Die Union will eine Reform der Mehrwertsteuer nun doch erst nach der Bundestagswahl angehen. "Wir würden in der großen Koalition zu keinem vernünftigen Ergebnis kommen", sagte CSU-Generalsekretär Alexander Dobrindt in einem Zeitungsinterview.
CSU lenkt bei der Mehrwertsteuer ein
Damit geht die CSU auf die Schwesterpartei CDU zu, die eine Mehrwertsteuer-Reform vor der Wahl ablehnt. "Wir müssen bereits jetzt Grundzüge einer neuen Mehrwertsteuer-Systematik in das Wahlprogramm der Union aufnehmen", forderte Dobrindt. Hauptziel sei, Wettbewerbsverzerrungen in Grenzregionen zu beseitigen. "Das betrifft vor allem das Hotel- und Gaststättengewerbe. Da müssen wir auf eine Angleichung an das Niveau unserer Nachbarländer hinarbeiten", sagte Dobrindt.

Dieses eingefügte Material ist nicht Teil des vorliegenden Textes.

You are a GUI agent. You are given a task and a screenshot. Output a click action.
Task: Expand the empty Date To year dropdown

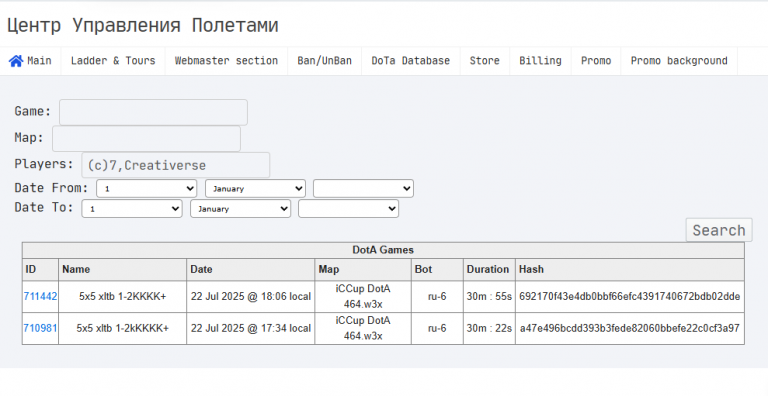click(x=348, y=209)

Weitere Ziele der Reform seien eine Entlastung arbeitsintensiver Gewerbe sowie eine Bereinigung der "bestehenden Unklarheiten und Absurditäten des Mehrwertsteuerrechts", sagte Dobrindt.
Dobrindt wies die Kritik von CDU-Generalsekretär Ronald Pofalla zurück, der den unionsinternen Streit als Ursache für schlechte Umfragewerte bezeichnet hatte: "Viel problematischer als die inhaltlichen Debatten selbst ist es, wenn diese Debatten nicht geführt werden", sagte Dobrindt.